Текст для анализа.
=====
В своем дневнике Байрон откровенно признавался в том, что наибольшее удовольствие ему доставляет писать леди Мельбурн, «…а ее ответы – такие благоразумные, такие тактичные, – я никогда не встречал человека, обладавшего хотя бы половиной ее дара. Если бы она была на несколько лет моложе, как бы она могла одурачить меня, если бы ей заблагорассудилось, и я потерял бы хорошего и верного друга. Помните, что возлюбленная никогда не может быть вашим другом. Пока у вас мир и согласие, вы любовники, когда это позади – друзья». Возможно, что Байрон думал о своем былом увлечении Каролиной Лэм.
«Абидосская невеста» была издана Мерреем 2 декабря и получила признание публики. В течение месяца было распродано шесть тысяч экземпляров, и Байрон вновь стал литературным кумиром сезона. Когда Меррей предложил ему тысячу гиней за право издания двух последних восточных поэм, Байрон испытал искушение согласиться, потому что постоянно нуждался в деньгах, однако гордость не позволяла ему их принять. Его приглашали в самые лучшие дома, но он чаще отказывался от званых обедов. Однажды вечером в доме лорда Холланда он беседовал с Томасом Кэмпбеллом, когда хозяин внес сосуд, по форме напоминающий католическую кадильницу, и, приблизившись к Кэмпбеллу, воскликнул: «Ладан для вас!» Кэмпбелл, слегка уязвленный успехом своего соперника-поэта, ответил: «Отнесите лорду Байрону, он к этому привык».
=====
Предоставленные записи.

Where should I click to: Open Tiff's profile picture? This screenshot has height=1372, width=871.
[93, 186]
=====
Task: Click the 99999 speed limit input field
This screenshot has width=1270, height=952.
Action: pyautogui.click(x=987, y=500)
=====
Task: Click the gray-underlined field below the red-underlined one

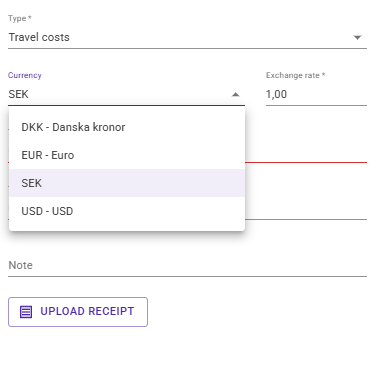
=====
Вопросы.
**a.** Сколько экземпляров «Абидосской невесты» было распродано в течение месяца, согласно тексту о Байроне?
**b.** Определите, соответствуют ли тексту о Байроне утверждения ниже. Ответьте «да» или «нет» и процитируйте решающие слова текста.
(i) «Абидосскую невесту» Меррей издал 2 декабря.
(ii) Байрон принял от Меррея тысячу гиней за право издания двух восточных поэм.
(iii) Лорд Холланд поднес сосуд, похожий на кадильницу, Байрону.
**c.** Повторите, пожалуйста, без изменений отрывок текста о Байроне от слов «В своем дневнике» до слов «увлечении Каролиной Лэм.» включительно.

Ответы к заданиям.
**a.** Шесть тысяч экземпляров.

**b.**
(i) Да: «„Абидосская невеста“ была издана Мерреем 2 декабря».
(ii) Нет: «однако гордость не позволяла ему их принять».
(iii) Нет: «приблизившись к Кэмпбеллу, воскликнул: „Ладан для вас!“».

**c.**
В своем дневнике Байрон откровенно признавался в том, что наибольшее удовольствие ему доставляет писать леди Мельбурн, «…а ее ответы – такие благоразумные, такие тактичные, – я никогда не встречал человека, обладавшего хотя бы половиной ее дара. Если бы она была на несколько лет моложе, как бы она могла одурачить меня, если бы ей заблагорассудилось, и я потерял бы хорошего и верного друга. Помните, что возлюбленная никогда не может быть вашим другом. Пока у вас мир и согласие, вы любовники, когда это позади – друзья». Возможно, что Байрон думал о своем былом увлечении Каролиной Лэм.